On 4-5 December 2014, LIIA organised the TEPSA Pre-Presidency conference “Moving the Union Forward: Involvement, Growth, Sustainability” in cooperation with the Trans European Policy Studies Association (TEPSA) and the THESEUS Project, with generous support of the Fritz Thyssen Stiftung and the European Commission Representation in Latvia. The conference brought together more than 40 leading experts and policy makers from representing 26 different European countries. The conference has been recognized as an official event of the Latvian EU Presidency and was also supported by the Presidency. Prior to the conference, a TEPSA Background Paper on “The Latvian Presidency: The first Presidency in the second post-Lisbon legislative cycle” and “The Recommendations from the TEPSA network to the Latvian Presidency” were made publicly available. The programme of the conference can be found here and photos are available via this link. More information can be found on the Latvian Presidency website.
“European Parliament and National Parliaments: partners or competitors?”, by Prof. Jaap de Zwaan, TEPSA Secretary General
It is clear that the primary responsibility with respect to the representation of citizens’ interests in the EU decision making process lies with the European Parliament. Indeed, the EP is directly elected, acts as co-legislator in the legislative process of the EU and possesses full-fledged budgetary powers. On the contrary, national parliaments are first and for all responsible to control the activities of their national ministers in the Council.
During recent years, however, the role of national parliaments in EU policy making has been strengthened. Notably the Lisbon Treaty has given a strong impetus in this respect. In Article 12 TEU, the different contributions of national parliaments to EU policy making are listed. Furthermore the First Protocol annexed to the Lisbon Treaty deals with information to be provided to national parliaments regarding recent policy developments, as well as with COSAC, the forum for interparliamentary cooperation within the Union. The Second Protocol describes the role of national parliaments in the process of application of the principles of subsidiarity and proportionality (the so-called ‘yellow’ and ‘red’ card procedure).
In this way the EP and national parliaments have their own, but strictly separate, responsibilities with regard to the further development of the integration process.
Now, both parliamentary branches would be wise to realize that, as directly elected instances, they both do represent the interests of the same citizens. These are common interests which they have to serve, each from their own perspective. In this process both levels, the national and the European one, should try to develop a, as much as possible, coherent approach.
The legitimacy of the EU decision making process for example would be well served if both parliamentary branches start to cooperate in a more structural and intensive way compared to what is happening today. So national parliaments could invite committees of the EP to come over to their member states in order to discuss -in the national parliament concerned- day to day business in the policy field in question. National parliaments also could organize periodically public hearings or debates in their member states about topical issues for which they invite, apart from relevant stakeholders and the media, individual members of the EP. Similar initiatives could be taken with regard to political groups of the EP respectively individual members of those groups.

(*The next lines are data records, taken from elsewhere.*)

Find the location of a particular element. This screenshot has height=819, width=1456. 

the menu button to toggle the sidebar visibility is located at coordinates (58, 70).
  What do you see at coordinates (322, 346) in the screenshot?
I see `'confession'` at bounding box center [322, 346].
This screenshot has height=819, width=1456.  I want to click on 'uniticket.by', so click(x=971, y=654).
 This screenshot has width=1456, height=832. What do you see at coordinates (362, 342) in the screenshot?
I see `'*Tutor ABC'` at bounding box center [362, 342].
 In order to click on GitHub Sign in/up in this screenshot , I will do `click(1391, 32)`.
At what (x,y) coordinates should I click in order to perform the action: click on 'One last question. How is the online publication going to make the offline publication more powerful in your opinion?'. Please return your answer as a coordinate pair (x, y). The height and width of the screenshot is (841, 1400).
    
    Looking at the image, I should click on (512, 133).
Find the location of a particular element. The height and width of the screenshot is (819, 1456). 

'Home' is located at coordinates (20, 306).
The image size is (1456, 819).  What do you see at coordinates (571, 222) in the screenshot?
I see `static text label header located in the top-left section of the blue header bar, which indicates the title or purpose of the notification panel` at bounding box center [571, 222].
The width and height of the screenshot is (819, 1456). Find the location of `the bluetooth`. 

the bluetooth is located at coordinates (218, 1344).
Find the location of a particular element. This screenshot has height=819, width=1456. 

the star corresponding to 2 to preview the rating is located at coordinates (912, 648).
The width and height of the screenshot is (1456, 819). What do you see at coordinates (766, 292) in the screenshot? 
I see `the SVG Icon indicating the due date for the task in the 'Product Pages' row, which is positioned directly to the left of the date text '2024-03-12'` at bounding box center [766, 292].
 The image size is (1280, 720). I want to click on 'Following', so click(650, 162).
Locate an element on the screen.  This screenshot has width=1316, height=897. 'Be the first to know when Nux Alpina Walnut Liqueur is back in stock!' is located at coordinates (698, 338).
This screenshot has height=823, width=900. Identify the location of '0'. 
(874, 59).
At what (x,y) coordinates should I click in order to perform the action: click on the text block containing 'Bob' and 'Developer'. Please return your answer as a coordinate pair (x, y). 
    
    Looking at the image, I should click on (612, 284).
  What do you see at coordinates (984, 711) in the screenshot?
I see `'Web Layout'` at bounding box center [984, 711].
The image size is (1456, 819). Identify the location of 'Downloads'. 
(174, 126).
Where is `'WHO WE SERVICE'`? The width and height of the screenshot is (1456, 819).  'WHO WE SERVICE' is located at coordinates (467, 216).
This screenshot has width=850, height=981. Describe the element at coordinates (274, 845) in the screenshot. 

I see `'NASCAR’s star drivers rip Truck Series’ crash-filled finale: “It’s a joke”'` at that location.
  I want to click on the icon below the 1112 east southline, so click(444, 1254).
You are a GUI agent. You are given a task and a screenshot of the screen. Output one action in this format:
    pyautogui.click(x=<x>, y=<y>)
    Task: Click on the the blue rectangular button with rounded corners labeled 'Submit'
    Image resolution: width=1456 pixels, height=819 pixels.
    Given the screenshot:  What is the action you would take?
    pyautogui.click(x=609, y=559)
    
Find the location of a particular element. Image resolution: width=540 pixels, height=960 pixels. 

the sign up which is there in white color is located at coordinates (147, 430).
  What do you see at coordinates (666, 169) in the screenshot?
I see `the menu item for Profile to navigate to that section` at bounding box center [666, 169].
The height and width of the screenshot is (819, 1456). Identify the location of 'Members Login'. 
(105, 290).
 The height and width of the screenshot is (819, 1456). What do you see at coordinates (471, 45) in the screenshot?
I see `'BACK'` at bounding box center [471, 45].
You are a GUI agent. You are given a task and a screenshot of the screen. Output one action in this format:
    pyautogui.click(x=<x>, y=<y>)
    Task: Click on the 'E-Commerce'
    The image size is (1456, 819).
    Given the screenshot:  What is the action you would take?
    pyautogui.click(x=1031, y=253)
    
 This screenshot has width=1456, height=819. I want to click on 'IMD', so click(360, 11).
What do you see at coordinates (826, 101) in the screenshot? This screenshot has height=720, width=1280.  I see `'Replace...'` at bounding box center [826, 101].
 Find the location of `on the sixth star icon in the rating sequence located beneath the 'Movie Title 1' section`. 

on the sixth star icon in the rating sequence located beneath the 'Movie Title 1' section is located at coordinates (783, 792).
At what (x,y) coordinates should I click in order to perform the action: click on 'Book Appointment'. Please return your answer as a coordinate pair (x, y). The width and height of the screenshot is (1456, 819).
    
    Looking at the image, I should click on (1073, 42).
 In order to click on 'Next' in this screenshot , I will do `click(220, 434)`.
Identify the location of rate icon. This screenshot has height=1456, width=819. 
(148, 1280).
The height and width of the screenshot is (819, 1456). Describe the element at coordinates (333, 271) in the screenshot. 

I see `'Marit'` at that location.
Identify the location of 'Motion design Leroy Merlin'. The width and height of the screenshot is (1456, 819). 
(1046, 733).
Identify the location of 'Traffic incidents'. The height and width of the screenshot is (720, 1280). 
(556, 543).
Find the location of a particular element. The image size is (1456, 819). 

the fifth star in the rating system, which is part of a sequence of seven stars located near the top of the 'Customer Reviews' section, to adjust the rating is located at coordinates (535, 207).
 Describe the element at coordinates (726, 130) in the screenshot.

Similar initiatives of course can be taken by the European Parliament with regard to their national counterparts. However, in view of the fact that the EP is the natural and fully competent participant in the EU decision making process, initiatives should originate in the first instance from national parliaments.
Equally national parliaments should position themselves -in contacts with their constituencies and electorate- much more than happens today as part of an international layer of government, in this case, the European Union. Because, indeed, national parliaments are on a daily basis engaged with legislation and other policy issues having a European background. What is urgently needed here is more ‘outreach’ to the ordinary citizen.
One of the major -and structural- problems the European Union is confronted with these days, concerns the ‘distance’ between the citizen and the European Union as well as the transparency and legitimacy of the EU decision making process. By cooperating more closely, the European Parliament and national parliaments should be able to bridge that gap, at least partially.